Vattel's Law of Nations (TWO Citizen Parents required)
Blackstone's Commentaries ("service to two masters" a/k/a Dual Citizenship)
Thanks for the ping.
The site pests seem to be in shock, no?
“I think Congress would just quickly pass a law changing the rules so that Obama would qualify.”
Not quite. No law or statute can change the Constitution. Amending the Constitution is no easy feat.
“Article V of the Constitution spells out the processes by which amendments can be proposed and ratified.
“To propose an Amendment:
“Two-thirds of both houses of Congress vote to propose an amendment, or
“Two-thirds of the state legislatures ask Congress to call a national convention to propose amendments. (This method has never been used.)
“To Ratify Amendments:
“Three-fourths of the state legislatures approve it, or
“Ratifying conventions in three-fourths of the states approve it. This method has been used only once — to ratify the 21st Amendment — repealing Prohibition.
“The Supreme Court has stated that ratification must be within “some reasonable time after the proposal.” Beginning with the 18th amendment, it has been customary for Congress to set a definite period for ratification. In the case of the 18th, 20th, 21st, and 22nd amendments, the period set was 7 years, but there has been no determination as to just how long a “reasonable time” might extend.
“Of the thousands of proposals that have been made to amend the Constitution, only 33 obtained the necessary two-thirds vote in Congress. Of those 33, only 27 amendments (including the Bill of Rights) have been ratified.”

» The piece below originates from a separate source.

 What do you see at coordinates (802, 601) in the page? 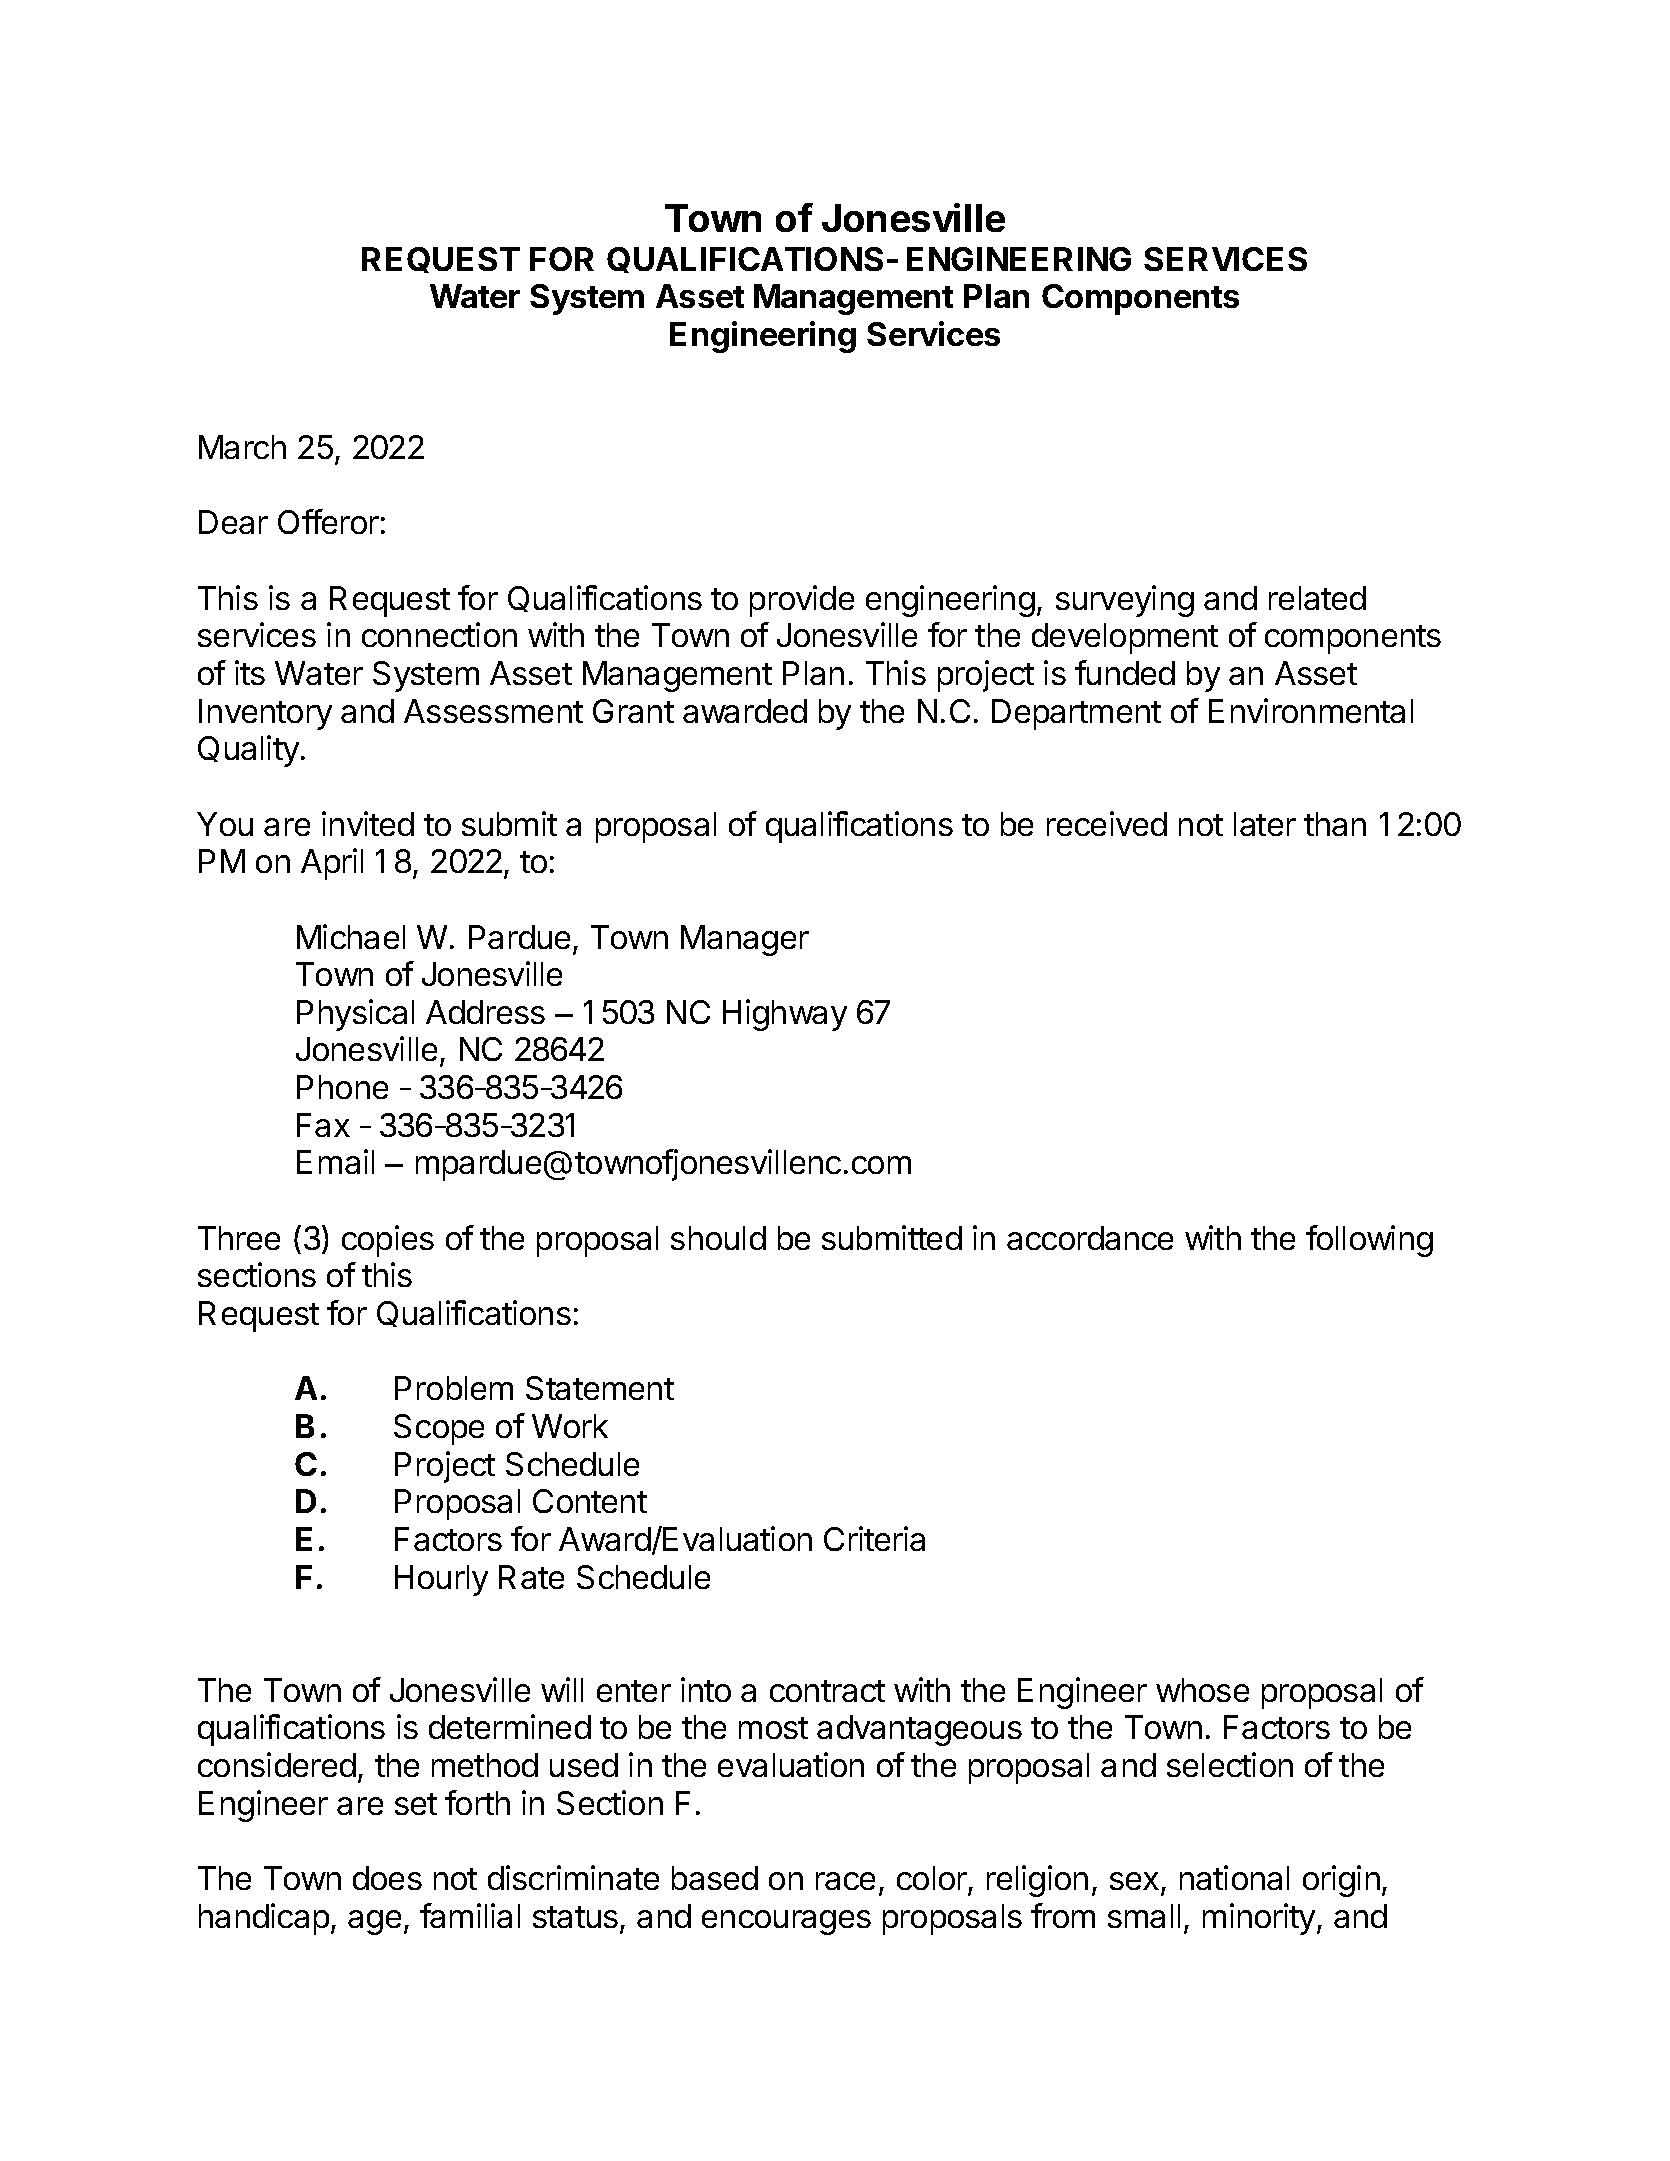
I see `provide` at bounding box center [802, 601].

The meaning of the term 'Natural Born Citizen' is already perfectly clear. To change it would require two thirds of the state legislatures to ratify.
Barry is clearly not Constitutionally qualified as intended by the framers.

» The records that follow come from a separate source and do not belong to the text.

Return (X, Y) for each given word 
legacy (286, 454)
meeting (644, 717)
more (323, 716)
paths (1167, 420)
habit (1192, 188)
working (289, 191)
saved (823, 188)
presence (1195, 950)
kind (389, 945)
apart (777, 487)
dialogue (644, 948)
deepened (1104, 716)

At issue now is...is ANYTHING he signed (laws, agreements with other nations, etc), or any appointment he made (ex. to the SCOTUS bench) Constitutional? Clearly, IMO, everything he's done...including the health care monstrosity is illegal and thus null and void.

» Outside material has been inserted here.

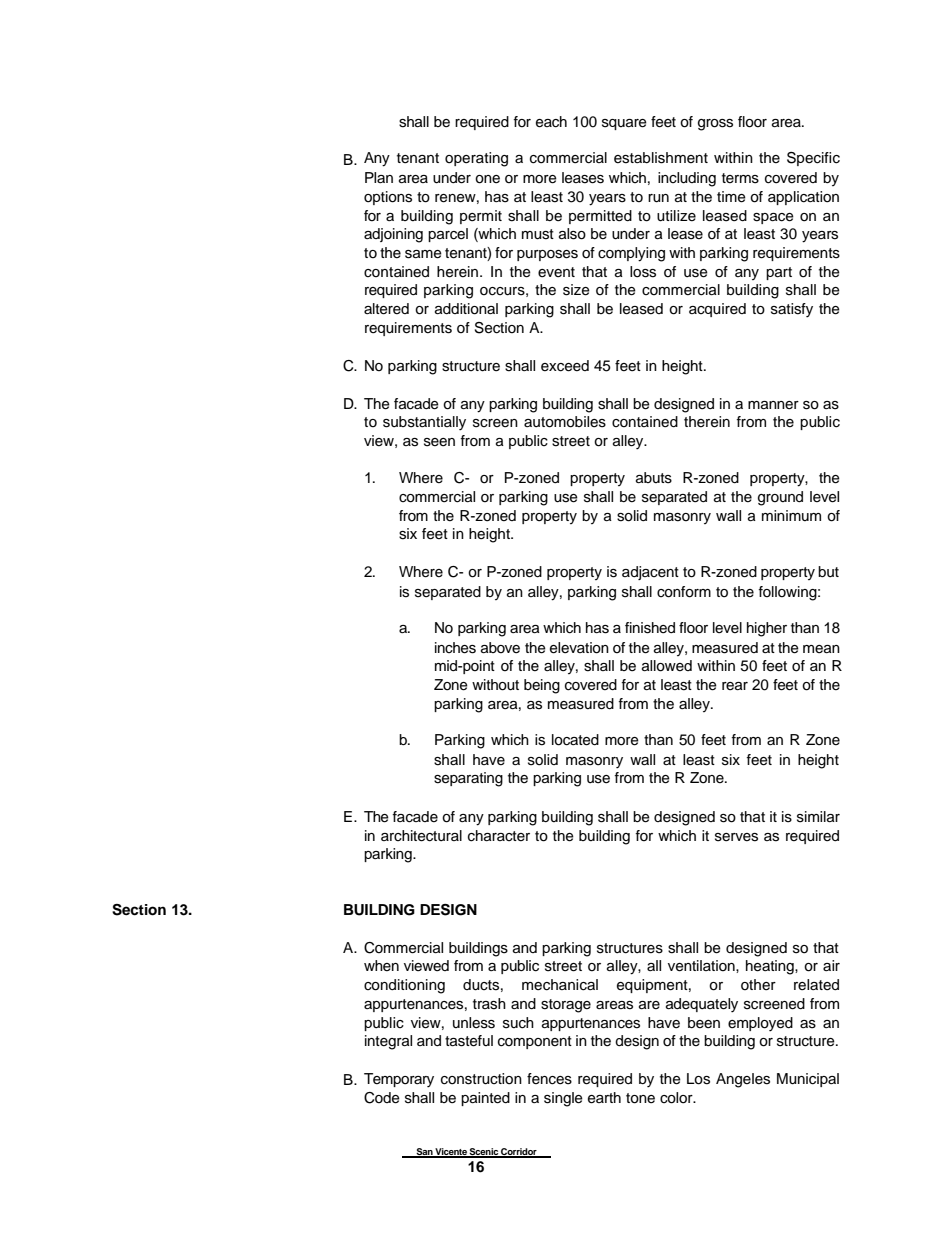 This screenshot has width=952, height=1233. Describe the element at coordinates (476, 159) in the screenshot. I see `operating` at that location.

Just read you post....and I stand corrected. Three-fourths beats my two thirds.
Arthur may have had cover provided by a journalist, Hinman, who kept the public busy with rumors and a book suggesting that Chester had been born in Northern Ireland.
Arthur's only supreme court apointment, justice Horace Gray, may have known and wrote a naunced, and perhaps intentionally obtuse decision which suggested that there was uncertainty about natural born citizenship, while he referred to Minor v. Happersett, in which the Vattel definition is crystal clear. A careful reading of Wng Kim suggests that Gray clarified the fact that native and natural born citizenship are different. Wong Kim was determined to be a native (jus soli, born on the soil) and not a natural born citizen. But Obama obfuscators use Wong Kim as their authority that native and natural born cititzeship are equivalent. There was really no evidence that Chester Arthur was born in Ireland, but the question effectively silenced the more subtle question of his minister father's naturalization.